Anastasia Protasenya (born 22 December 1993, in Moscow), patronymic Alexandrovna, Russian Анастасия Александровна Протасеня, is a Russian professional triathlete, member of the National Russian Team, National Youth Champion of the year 2010 and number 4 in the Junior category.

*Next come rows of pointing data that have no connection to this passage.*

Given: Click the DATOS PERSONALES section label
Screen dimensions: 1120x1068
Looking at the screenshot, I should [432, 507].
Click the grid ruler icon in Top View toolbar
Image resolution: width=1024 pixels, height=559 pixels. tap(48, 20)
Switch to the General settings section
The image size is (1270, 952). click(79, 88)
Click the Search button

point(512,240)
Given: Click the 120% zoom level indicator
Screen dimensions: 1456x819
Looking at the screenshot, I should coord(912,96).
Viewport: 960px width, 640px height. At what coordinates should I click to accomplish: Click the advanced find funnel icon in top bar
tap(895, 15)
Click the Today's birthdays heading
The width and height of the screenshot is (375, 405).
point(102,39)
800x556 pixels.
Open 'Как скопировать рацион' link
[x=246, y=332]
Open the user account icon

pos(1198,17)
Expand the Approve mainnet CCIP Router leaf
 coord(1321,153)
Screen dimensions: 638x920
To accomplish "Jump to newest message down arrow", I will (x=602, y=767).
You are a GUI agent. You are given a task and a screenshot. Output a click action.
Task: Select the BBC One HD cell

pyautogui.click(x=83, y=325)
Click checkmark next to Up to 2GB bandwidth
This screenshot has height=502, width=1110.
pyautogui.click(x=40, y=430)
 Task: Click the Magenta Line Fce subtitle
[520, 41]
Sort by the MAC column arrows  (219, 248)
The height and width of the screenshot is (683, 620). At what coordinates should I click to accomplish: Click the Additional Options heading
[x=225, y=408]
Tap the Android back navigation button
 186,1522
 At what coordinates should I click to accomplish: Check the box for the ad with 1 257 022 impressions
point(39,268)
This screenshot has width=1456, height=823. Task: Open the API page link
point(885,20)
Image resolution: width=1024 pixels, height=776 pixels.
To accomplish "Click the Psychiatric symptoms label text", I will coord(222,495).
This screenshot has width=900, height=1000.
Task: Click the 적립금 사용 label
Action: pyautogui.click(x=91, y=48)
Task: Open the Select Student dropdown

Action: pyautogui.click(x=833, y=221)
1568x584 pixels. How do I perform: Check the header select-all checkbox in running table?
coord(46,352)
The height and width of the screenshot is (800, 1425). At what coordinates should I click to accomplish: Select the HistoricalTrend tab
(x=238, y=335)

In 2009 Anastasia Protasenya competed for the first time in ITU triathlons and won a bronze medal at the European Cup in Tarzo Revine.
In 2010, she took part in the Junior Team Relay European Championships and in a Junior European Cup, placing second and first respectively. Thanks to the gold medal she entered the Junior European Rankings / Women Standing at number 31 of 95.

One day after the European Cup triathlon Protasenya took part in the International Alanya Swimming Marathon and won the (elite) bronze medal.

Like Inna Tsyganok and Lyubov Ivanovskaya, Anastasia Protasenya attends an elite sports school for prospective Olympians in Moscow (Московское Среднее Специальное Училище Олимпийского Резерва No. 2) and belongs to the most promising Russian juniors. At the Grand Final of the Russian Cup 2010 in Voronezh she placed first in the Russian Youth category (5 September 2010), in Nizhny Novgorod she had already won the junior silver medal (20 June 2010).

== ITU Competitions ==

In the four years from 2009 to 2012, Protasenya took part in 15 ITU competitions and achieved eight top ten placements.
The following list is based upon the official ITU rankings and the athlete's ITU Profile Page.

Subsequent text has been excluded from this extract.